課題一覧>
**1.** 生体の金属元素についての文章で、日本人は1日に約どれだけのヨウ素を摂取しているとされているか。
**2.** 生体の金属元素についての文章を3文で要約せよ。

掲載テキスト>
|---|
3-1.ヒトにだけ必要なI、Cr、Co

生物中の金属を含むタンパク質や酵素を化学的に研究する領域は「生物無機化学」と呼ばれています。元素は単独で作用するよりも、タンパク質と結合した構造をとった方が、生理作用が高まります。Cuを含む酵素にSOD(スーパ-パ-オキシド・ジムスタ-ゼ)があります、SODは細胞内の活性酸素を除去し、生物の寿命を延ばす作用があります。

銅イオンのみによる活性酸素の除去効率を1とすると、SODでは約2000倍に高くなります。赤血球に存在するカタラーゼというFeを含む酵素は、過酸化水素(H2O2)を酸素と水に分解する機能をもっています。やはり鉄イオンのみの反応の強さを1とすると、カタラーゼでは10億倍にも作用が強くなります。但し金属元素を過剰に摂取すると、いろいろなタンパク質や遺伝子などと結合して、思わぬ毒性をあらわすこともあるので、注意が必要です。

3-1.ヒトにだけ必要なI、Cr、Co
I(ヨウ素)
ヨウ素は甲状腺ホルモンの原料です。甲状腺ホルモンが欠乏すると、基礎代謝の低下、成長障害を誘発します。ヨウ素は日本人にとって身近な海藻や魚介類に多く含まれています。ヨウ素の必要量は1日95μg、推奨量1日130μgとされています。日本では、海藻や魚介類を多く摂取する食習慣があるため、1日約1~3mgのヨウ素を摂取しています。甲状腺にヨウ素が充足すると、過剰なヨウ素は尿として排出されます。原子力発電所事故等で放射性ヨウ素が放出された場合、日常的にヨウ素を摂取していれば、放射性ヨウ素の甲状腺への蓄積が低く抑えられます。

Cr(クロム)
Crは血糖値の上昇を抑制するGTF(=glucose tolerance factor、耐糖因子)を構成するクロモデュリンに含まれています。クロモデュリンはCrとオリゴペプチドが結合した物質です。GTFがインスリン受容体に結合し、インスリンの刺激伝達に関与すると言われています。しかしクロモデュリンが健康維持に必須の成分であることは証明されていません。クロモデュリンの発見者であるVincent氏自身もCrの必須性に疑問を投げかけています。クロモデュリン生成に関わる遺伝子のノックアウトを行って、クロム欠乏の影響を調べる必要があります。米国では、糖尿病の予防薬としてCrのサプリメントに人気があります。Crサプリメントが2型糖尿病患者の空腹時の血糖値やHbA1の値を下げるのは事実だそうですが、健常者の糖代謝や脂質代謝に対する有益な効果は認められていないようです。GTFを多く含む食品は、ビール酵母、未精製の穀類、エビ、キノコ類、レバーなどです。
|---|
抽出した情報>
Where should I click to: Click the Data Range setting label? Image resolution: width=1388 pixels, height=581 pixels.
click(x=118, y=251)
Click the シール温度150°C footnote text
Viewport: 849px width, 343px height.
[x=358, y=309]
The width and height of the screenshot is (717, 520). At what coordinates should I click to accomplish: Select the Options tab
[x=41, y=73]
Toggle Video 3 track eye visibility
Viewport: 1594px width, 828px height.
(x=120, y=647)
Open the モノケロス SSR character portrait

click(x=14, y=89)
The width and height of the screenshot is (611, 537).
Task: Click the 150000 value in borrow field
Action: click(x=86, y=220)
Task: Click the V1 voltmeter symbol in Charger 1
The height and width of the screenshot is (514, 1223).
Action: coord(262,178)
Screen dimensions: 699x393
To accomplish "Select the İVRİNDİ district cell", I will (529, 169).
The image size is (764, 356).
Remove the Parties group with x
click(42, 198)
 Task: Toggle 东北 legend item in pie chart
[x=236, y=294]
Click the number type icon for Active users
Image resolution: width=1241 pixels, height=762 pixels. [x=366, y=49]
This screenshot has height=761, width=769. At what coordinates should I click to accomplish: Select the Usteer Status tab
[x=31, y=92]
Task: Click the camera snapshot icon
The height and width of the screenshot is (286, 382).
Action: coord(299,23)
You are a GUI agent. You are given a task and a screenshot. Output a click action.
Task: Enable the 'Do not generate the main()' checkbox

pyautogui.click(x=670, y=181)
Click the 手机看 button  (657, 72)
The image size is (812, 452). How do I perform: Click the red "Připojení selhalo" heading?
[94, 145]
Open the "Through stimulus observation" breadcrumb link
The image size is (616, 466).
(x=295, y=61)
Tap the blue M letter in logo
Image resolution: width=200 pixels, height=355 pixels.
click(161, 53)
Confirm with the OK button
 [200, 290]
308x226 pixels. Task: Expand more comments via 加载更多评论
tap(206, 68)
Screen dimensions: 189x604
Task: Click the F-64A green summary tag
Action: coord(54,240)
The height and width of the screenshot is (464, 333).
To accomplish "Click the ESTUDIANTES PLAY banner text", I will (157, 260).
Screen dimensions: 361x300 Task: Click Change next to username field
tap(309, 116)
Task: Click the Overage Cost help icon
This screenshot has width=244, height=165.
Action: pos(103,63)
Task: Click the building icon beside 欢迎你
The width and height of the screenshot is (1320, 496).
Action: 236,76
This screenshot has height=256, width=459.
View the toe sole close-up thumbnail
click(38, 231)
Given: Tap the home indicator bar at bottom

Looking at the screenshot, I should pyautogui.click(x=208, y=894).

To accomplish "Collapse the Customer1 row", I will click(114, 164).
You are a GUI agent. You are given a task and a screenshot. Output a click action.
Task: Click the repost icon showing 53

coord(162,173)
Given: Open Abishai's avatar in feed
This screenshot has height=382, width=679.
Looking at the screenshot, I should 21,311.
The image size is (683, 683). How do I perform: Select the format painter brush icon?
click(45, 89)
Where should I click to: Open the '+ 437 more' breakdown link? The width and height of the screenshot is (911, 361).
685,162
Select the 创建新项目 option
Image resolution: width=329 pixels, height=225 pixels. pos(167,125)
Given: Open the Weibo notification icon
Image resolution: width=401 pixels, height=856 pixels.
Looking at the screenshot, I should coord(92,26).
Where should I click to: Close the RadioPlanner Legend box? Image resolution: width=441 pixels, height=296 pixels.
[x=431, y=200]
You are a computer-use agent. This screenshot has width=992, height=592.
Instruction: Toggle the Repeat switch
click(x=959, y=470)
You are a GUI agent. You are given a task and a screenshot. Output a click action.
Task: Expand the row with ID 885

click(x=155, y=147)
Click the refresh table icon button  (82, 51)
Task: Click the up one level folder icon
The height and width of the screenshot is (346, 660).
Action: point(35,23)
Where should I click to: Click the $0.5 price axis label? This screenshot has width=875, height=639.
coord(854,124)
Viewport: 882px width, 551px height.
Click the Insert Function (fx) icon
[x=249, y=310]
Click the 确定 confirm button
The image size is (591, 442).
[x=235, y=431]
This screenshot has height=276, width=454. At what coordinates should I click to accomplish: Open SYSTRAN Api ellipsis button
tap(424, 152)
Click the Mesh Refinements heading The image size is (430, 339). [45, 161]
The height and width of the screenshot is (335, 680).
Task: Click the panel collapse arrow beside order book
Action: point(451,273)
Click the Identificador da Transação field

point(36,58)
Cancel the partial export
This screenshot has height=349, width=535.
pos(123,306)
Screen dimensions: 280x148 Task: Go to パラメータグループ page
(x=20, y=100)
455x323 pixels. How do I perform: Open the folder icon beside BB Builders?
|---|
各課題の解答>
**1.** 約1~3mg。

**2.** 金属元素はタンパク質と結合した酵素になると作用が大きく高まり、銅を含むSODや鉄を含むカタラーゼがその例だが、過剰に摂取すると思わぬ毒性をあらわすこともある。ヨウ素は甲状腺ホルモンの原料で、日本人は海藻や魚介類を多く摂取する食習慣から1日約1~3mgを摂取している。クロムは血糖値の上昇を抑制するGTFを構成するクロモデュリンに含まれるが、クロモデュリンが健康維持に必須の成分であることは証明されていない。